Adding reinforcing "starter" bars to concrete
G.W. Walker
I'm about to lay some concrete next to an existing garage
base, to extend it, and some one suggested adding some steel
reinforcing to it. Sounds good, I thought. They also suggested
drilling the existing base and inserting the reinforcing
bars into the existing concrete to help tie the two sections
together.
Sounds plausible, I thought -- but how to "fix" the bars
into the existing concrete? Some form of resin maybe?
Any ideas welcome!
Gavin
David Simpson
<g...@eng.cam.ac.uk> writes
bigger than the diameter of the bolt, clean out any dust( if using an
electric drill disturb the smooth side of the hole by opening up a few
depressions in the sides so the resin can get a key), pour the resin in
and push the bar in and leave it too set.
--
David Simpson
G.W. Walker
David Simpson <david....@chapelhouse.demon.co.uk> wrote:
>In article <8pomlj$mjn$1...@pegasus.csx.cam.ac.uk>, G.W. Walker
><g...@eng.cam.ac.uk> writes
>>
>>into the existing concrete? Some form of resin maybe?
>>
>
>bigger than the diameter of the bolt, clean out any dust( if using an
>electric drill disturb the smooth side of the hole by opening up a few
>depressions in the sides so the resin can get a key), pour the resin in
>and push the bar in and leave it too set.
Sounds exactly like what I'm after. Ta!
Gavin
mlv
>
> I'm about to lay some concrete next to an existing garage
> base, to extend it, and some one suggested adding some steel
> reinforcing to it. Sounds good, I thought. They also suggested
> drilling the existing base and inserting the reinforcing
> bars into the existing concrete to help tie the two sections
> together.
>
> into the existing concrete? Some form of resin maybe?
>
Big lump hammer (club hammer). That's what I use for fixing starter bars.
I generally use standard nominal 1/2" re-bar (which has the embossed
'diamond' pattern on it). I scrounged some off a building site about 15
years ago and have been using it ever since.

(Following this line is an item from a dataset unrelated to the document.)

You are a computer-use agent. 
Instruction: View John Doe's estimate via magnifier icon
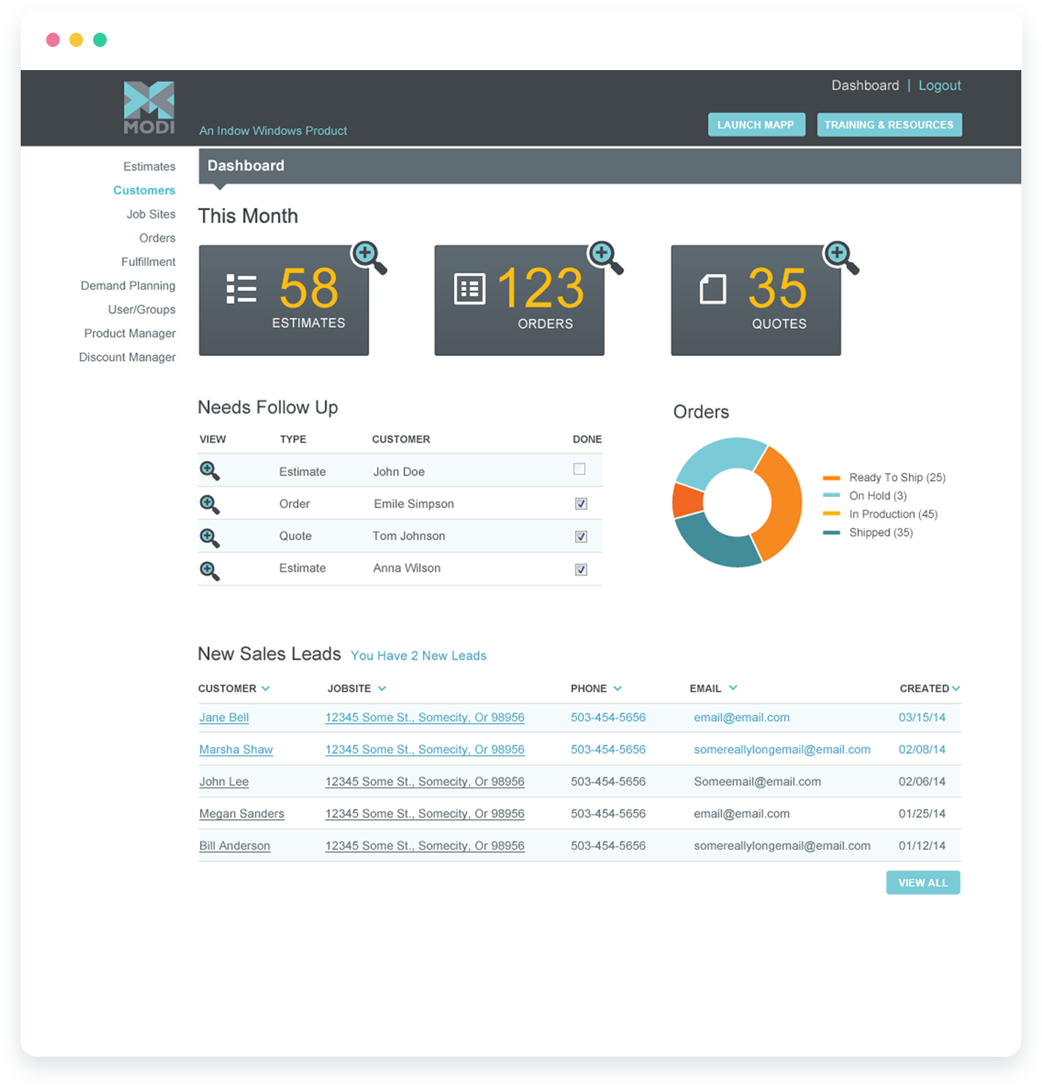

Cut the re-bar into straight lengths - allow something like 120-150mm to go
into the existing concrete slab and maybe 200-300mm into your new slab.
File/grind a neat taper onto the end that will be driven into the existing
concrete slab. You can do this with a disc cutter, if you have one. Also,
use a wire brush to remove any loose rust.
Get a good SDS hammer drill and drill suitable holes into the mating edge of
your existing concrete slab. Start with a 12mm dia drill and increase to a
13mm (1/2") diameter if necessary. It's important to get the hole size
correct to give a good interference fit (from memory, I use 13mm dia.) Drill
a trial hole first.
Don't bother to clean the concrete dust out of the hole, it will build up in
the cavities of the re-bar pattern as you hammer the re-bar home and assist
in retaining the bar.
If you get the hole size correct, the re-bar will drive solidly into the
hole with a dull metallic ring and you will feel it bottom out. Done
properly, you will never pull the re-bar out again.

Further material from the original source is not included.